From: Andrea Arcangeli <aarcange@redhat.com>
To: "Shi, Yang" <yang.shi@linaro.org>
Cc: "Kirill A. Shutemov" <kirill.shutemov@linux.intel.com>,
Hugh Dickins <hughd@google.com>,
Andrew Morton <akpm@linux-foundation.org>,
Dave Hansen <dave.hansen@intel.com>,
Vlastimil Babka <vbabka@suse.cz>,
Christoph Lameter <cl@gentwo.org>,
Naoya Horiguchi <n-horiguchi@ah.jp.nec.com>,
Jerome Marchand <jmarchan@redhat.com>,
Sasha Levin <sasha.levin@oracle.com>,
Andres Lagar-Cavilla <andreslc@google.com>,
Ning Qu <quning@gmail.com>,
linux-kernel@vger.kernel.org, linux-mm@kvack.org,
linux-fsdevel@vger.kernel.org
Subject: Re: [PATCHv7 00/29] THP-enabled tmpfs/shmem using compound pages
Date: Tue, 19 Apr 2016 12:50:24 -0400 [thread overview]
Message-ID: <20160419165024.GB24312@redhat.com> (raw)
In-Reply-To: <571565F0.9070203@linaro.org>
Hello,
On Mon, Apr 18, 2016 at 03:55:44PM -0700, Shi, Yang wrote:
> Hi Kirill,
>
> Finally, I got some time to look into and try yours and Hugh's patches,
> got two problems.
One thing that come to mind to test is this: qemu with -machine
accel=kvm -mem-path=/dev/shm/,share=on .
The THP Compound approach in tmpfs may just happen to work already
with KVM (or at worst it'd require minor adjustments) because it uses
the exact same model KVM is already aware about from THP in anonymous
memory, example from arch/x86/kvm/mmu.c:
static void transparent_hugepage_adjust(struct kvm_vcpu *vcpu,
gfn_t *gfnp, kvm_pfn_t *pfnp,
int *levelp)
{
kvm_pfn_t pfn = *pfnp;
gfn_t gfn = *gfnp;
int level = *levelp;
/*
* Check if it's a transparent hugepage.
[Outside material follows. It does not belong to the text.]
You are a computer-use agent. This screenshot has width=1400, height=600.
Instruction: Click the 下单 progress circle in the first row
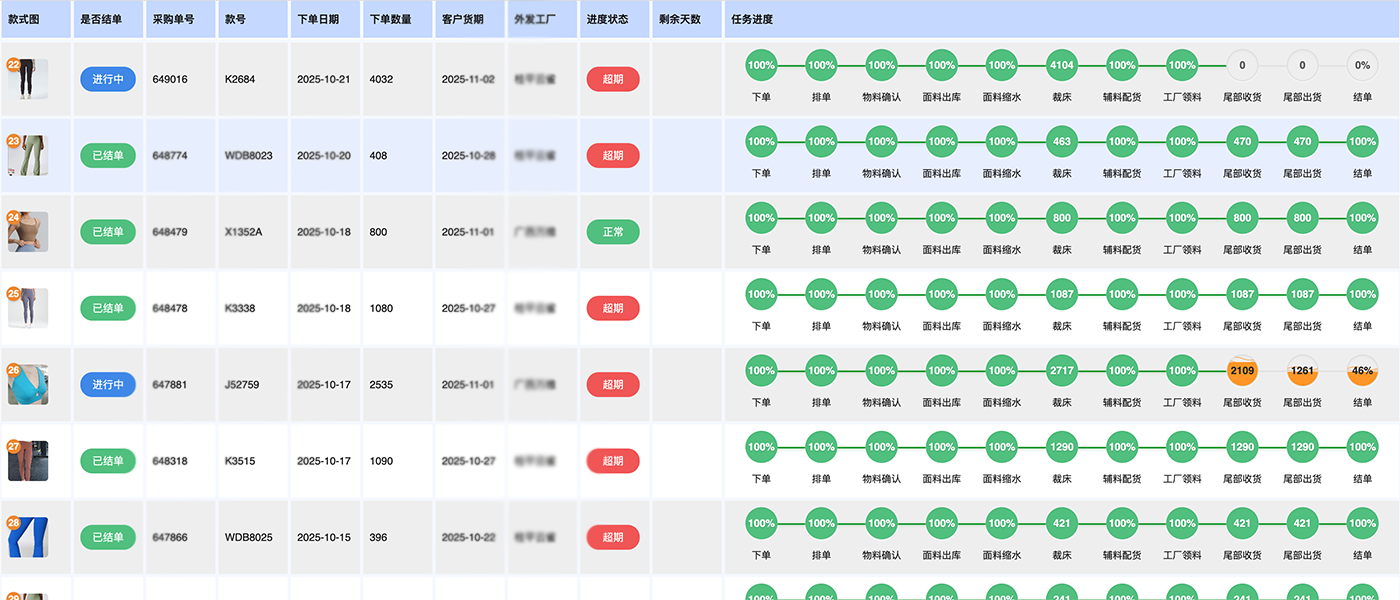[761, 65]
If this would be an
* hugetlbfs page, level wouldn't be set to
* PT_PAGE_TABLE_LEVEL and there would be no adjustment done
* here.
*/
if (!is_error_noslot_pfn(pfn) && !kvm_is_reserved_pfn(pfn) &&
level == PT_PAGE_TABLE_LEVEL &&
PageTransCompound(pfn_to_page(pfn)) &&
!mmu_gfn_lpage_is_disallowed(vcpu, gfn, PT_DIRECTORY_LEVEL)) {
Not using two different models between THP in tmpfs and THP in anon is
essential not just to significantly reduce the size of the kernel
code, but also because THP knowledge can't be self contained in the
mm/shmem.c file. Having to support two different models would
complicate things for secondary MMU drivers (i.e. mmu notifer users)
like KVM who also need to create huge mapping in the shadow pagetable
layer in arch/x86/kvm if the primary MMU allows for it.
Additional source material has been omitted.